**TEXT UNDER STUDY**
==================================================

Tennis player Novak Djokovic was denied entry to Australia on Thursday after almost nine hours stuck at an airport in Melbourne.
Australian Health Minister Greg Hunt said: "It's tough, but it's fair."
News agency Reuters said the tennis player would seek a federal injunction against the decision. An Australian court later said an injunction hearing would take place in the afternoon local time.
Why was Djokovic denied entry?
Prime Minister Scott Morrison told a press briefing Thursday that Djokovic failed to provide sufficient proof at the airport that would have allowed him to receive a medical exemption to enter Australia without being vaccinated against COVID-19.
Morrison added that Djokovic was not being "singled out."
"All I can say is that the evidence for medical exemption that was provided was found to be insufficient," Morrison said.
The Australian Open is scheduled to run from January 17 to January 30. The organizers have stipulated that only fully vaccinated players or those with an official medical exemption will be allowed to play.

==================================================

**INPUT DATA**

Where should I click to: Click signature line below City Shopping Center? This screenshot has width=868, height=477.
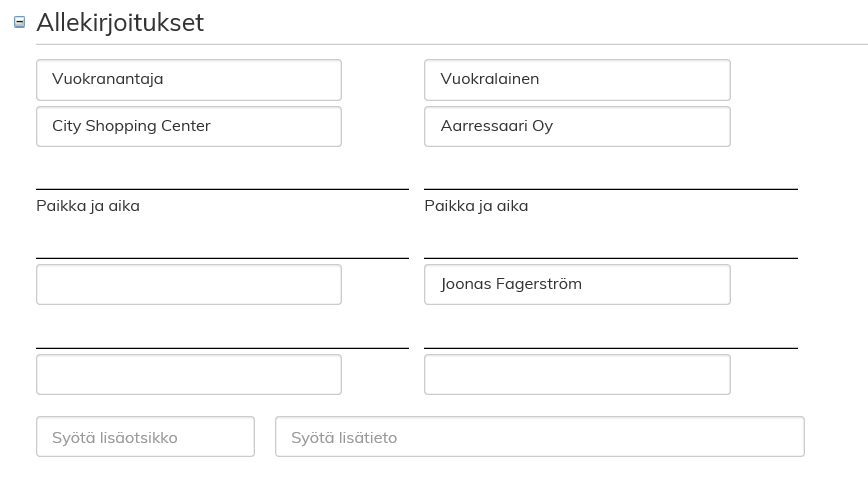tap(222, 188)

==================================================

**TO DO**
1/ List every person named in the report on Djokovic's denied entry to Australia, with the role the report gives each.
2/ Using the report on Djokovic's denied entry to Australia, state whether each statement agrees with it: (a) Djokovic was held at a Melbourne airport for almost nine hours. (b) Morrison said Djokovic was being singled out. (c) The Australian Open is scheduled to end on January 30.

**ANSWERS FOR THIS EXERCISE**
1/
Novak Djokovic, tennis player
Greg Hunt, Australian Health Minister
Scott Morrison, Prime Minister

2/
(a) Yes: "after almost nine hours stuck at an airport in Melbourne"
(b) No: "Morrison added that Djokovic was not being "singled out.""
(c) Yes: "The Australian Open is scheduled to run from January 17 to January 30."